In the small town of Deauville in Lower Normandy, French President Nicolas Sarkozy and German Chancellor Angela Merkel struck another of those ‘Franco-German compromises’ that tend to
set the EU agenda, and have too often left the UK on the back foot. Yesterday’s compromise will see Sarkozy backing German calls for a new EU Treaty to introduce new a mechanism that
would enable countries within the euro area, such as Greece, to default.
And Merkel means business. Under the current eurozone bail-out packages, German taxpayers are
potentially liable for €120 billion in loans to foreign governments over which Germany has very little power. This is a huge amount, which tops the Coalition’s entire spending
review.
Leaving the technical details aside, an ‘orderly default procedure’ for the eurozone would not only transfer some of the risk from German taxpayers to the investors and banks that lent money to
struggling governments. It would also give Germany much greater control over how the eurozone is run.
As painful as EU Treaty negotiations are – particularly for the EU elite who have to deal with those terrible referenda – you can see why Merkel would rather face grumpy EU leaders than
explain to her taxpayers why she continuously has to write blank cheques to bail out foreign governments she has very little sway over.
So where does this leave the UK?
History suggests that Britain will react to the prospect of a new EU treaty in one of two ways.
Option 1: the UK says it will categorically veto any Treaty change which impacts on Britain. It takes itself out of the game (via an opt-out for example) and loses its leverage to
shape the future of the EU.
Option 2: the UK says it will not accept a Treaty which transfers powers from Britain to Brussels, but then loses in negotiations and signs up to a treaty which does just that. It
tells the British electorate that it was all only a tidying up exercise anyway and no referendum is needed.
Neither of these approaches has worked particularly well in the past. So, why not do things differently this time?

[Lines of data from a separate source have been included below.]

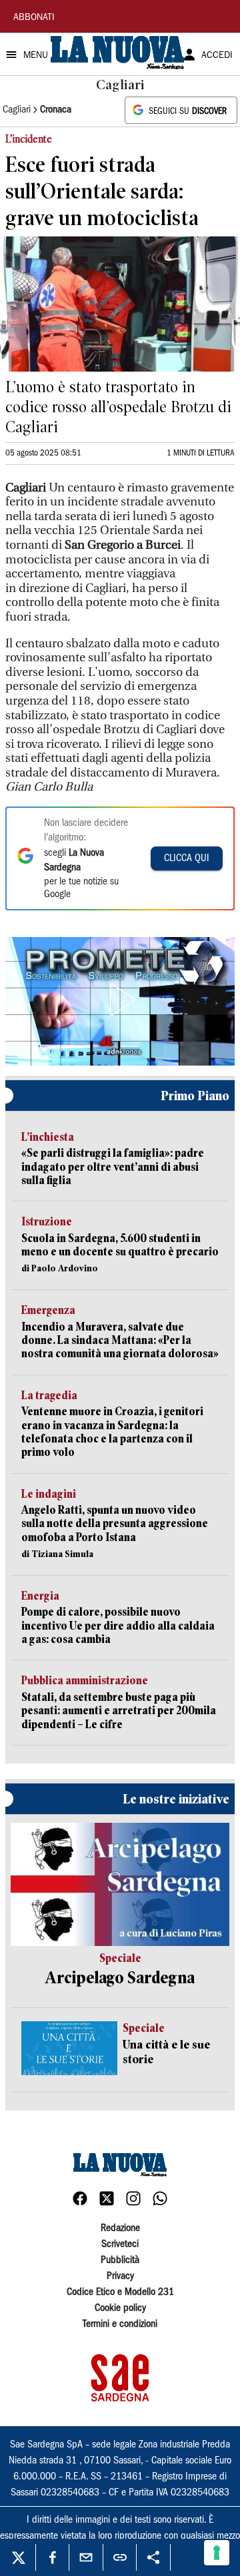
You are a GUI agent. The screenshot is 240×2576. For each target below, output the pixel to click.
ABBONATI (34, 18)
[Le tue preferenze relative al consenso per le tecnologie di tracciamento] (216, 2552)
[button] (120, 1000)
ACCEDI (217, 56)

Rather than instinctively reaching for the veto, David Cameron should back Merkel’s demands, in return for the repatriation of powers to the UK, along the lines of the original Tory election
manifesto. This package could then, possibly, be put to a public vote, and be turned into a genuine referendum on EU reform. The net effect of a new EU treaty would then be fewer powers for
Brussels and more for Westminster.
And backing Merkel’s push for an orderly default procedure wouldn’t only be for show – a chaotic default by a eurozone member, following a bailout, would be the worst of all
worlds, including for Britain. An orderly default procedure would place more of the risk where it belongs.
It certainly isn’t uncomplicated, but the coalition would be committing a huge error if it didn’t take the opportunity to show some much-needed assertiveness in Europe.
Mats Persson is research director of Open Europe.